--- SOURCE DATA Enclosed Below ---

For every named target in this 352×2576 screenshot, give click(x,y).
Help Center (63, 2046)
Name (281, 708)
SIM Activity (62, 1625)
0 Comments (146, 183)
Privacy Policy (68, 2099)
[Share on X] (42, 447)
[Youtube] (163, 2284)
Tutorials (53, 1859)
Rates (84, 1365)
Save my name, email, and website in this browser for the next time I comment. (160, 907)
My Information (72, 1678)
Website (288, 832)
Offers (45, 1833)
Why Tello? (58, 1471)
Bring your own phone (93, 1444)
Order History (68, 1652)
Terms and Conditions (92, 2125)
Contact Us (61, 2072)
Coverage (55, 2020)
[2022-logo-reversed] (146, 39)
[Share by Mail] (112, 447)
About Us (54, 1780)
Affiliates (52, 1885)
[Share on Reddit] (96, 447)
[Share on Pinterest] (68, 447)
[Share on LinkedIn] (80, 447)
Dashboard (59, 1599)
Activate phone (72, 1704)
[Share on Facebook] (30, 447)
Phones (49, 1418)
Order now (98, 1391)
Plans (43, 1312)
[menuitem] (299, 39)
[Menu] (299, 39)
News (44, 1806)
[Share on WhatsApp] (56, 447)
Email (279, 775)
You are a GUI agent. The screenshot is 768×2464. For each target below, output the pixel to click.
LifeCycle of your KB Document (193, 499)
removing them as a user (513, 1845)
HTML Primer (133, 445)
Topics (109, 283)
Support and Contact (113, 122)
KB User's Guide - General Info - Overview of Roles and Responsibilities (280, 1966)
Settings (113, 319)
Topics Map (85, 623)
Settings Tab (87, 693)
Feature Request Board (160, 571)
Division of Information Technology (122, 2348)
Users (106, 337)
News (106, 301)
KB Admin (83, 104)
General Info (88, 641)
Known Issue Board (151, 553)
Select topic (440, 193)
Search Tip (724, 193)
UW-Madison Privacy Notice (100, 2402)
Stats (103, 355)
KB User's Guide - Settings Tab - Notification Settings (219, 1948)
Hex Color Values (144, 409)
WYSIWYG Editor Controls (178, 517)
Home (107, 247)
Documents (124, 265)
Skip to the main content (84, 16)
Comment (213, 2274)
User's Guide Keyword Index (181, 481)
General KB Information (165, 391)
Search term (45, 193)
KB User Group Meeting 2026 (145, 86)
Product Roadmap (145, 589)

--- End of Enclosed SOURCE DATA ---

__TO DO__:
All lines from the one containing "[Menu] (299, 39)" through the final line of the records above are to be set down exactly, and no other line is to appear.

__SOLVED EXERCISE__:
[Menu] (299, 39)
News (44, 1806)
[Share on WhatsApp] (56, 447)
Email (279, 775)
You are a GUI agent. The screenshot is 768×2464. For each target below, output the pixel to click.
LifeCycle of your KB Document (193, 499)
removing them as a user (513, 1845)
HTML Primer (133, 445)
Topics (109, 283)
Support and Contact (113, 122)
KB User's Guide - General Info - Overview of Roles and Responsibilities (280, 1966)
Settings (113, 319)
Topics Map (85, 623)
Settings Tab (87, 693)
Feature Request Board (160, 571)
Division of Information Technology (122, 2348)
Users (106, 337)
News (106, 301)
KB Admin (83, 104)
General Info (88, 641)
Known Issue Board (151, 553)
Select topic (440, 193)
Search Tip (724, 193)
UW-Madison Privacy Notice (100, 2402)
Stats (103, 355)
KB User's Guide - Settings Tab - Notification Settings (219, 1948)
Hex Color Values (144, 409)
WYSIWYG Editor Controls (178, 517)
Home (107, 247)
Documents (124, 265)
Skip to the main content (84, 16)
Comment (213, 2274)
User's Guide Keyword Index (181, 481)
General KB Information (165, 391)
Search term (45, 193)
KB User Group Meeting 2026 (145, 86)
Product Roadmap (145, 589)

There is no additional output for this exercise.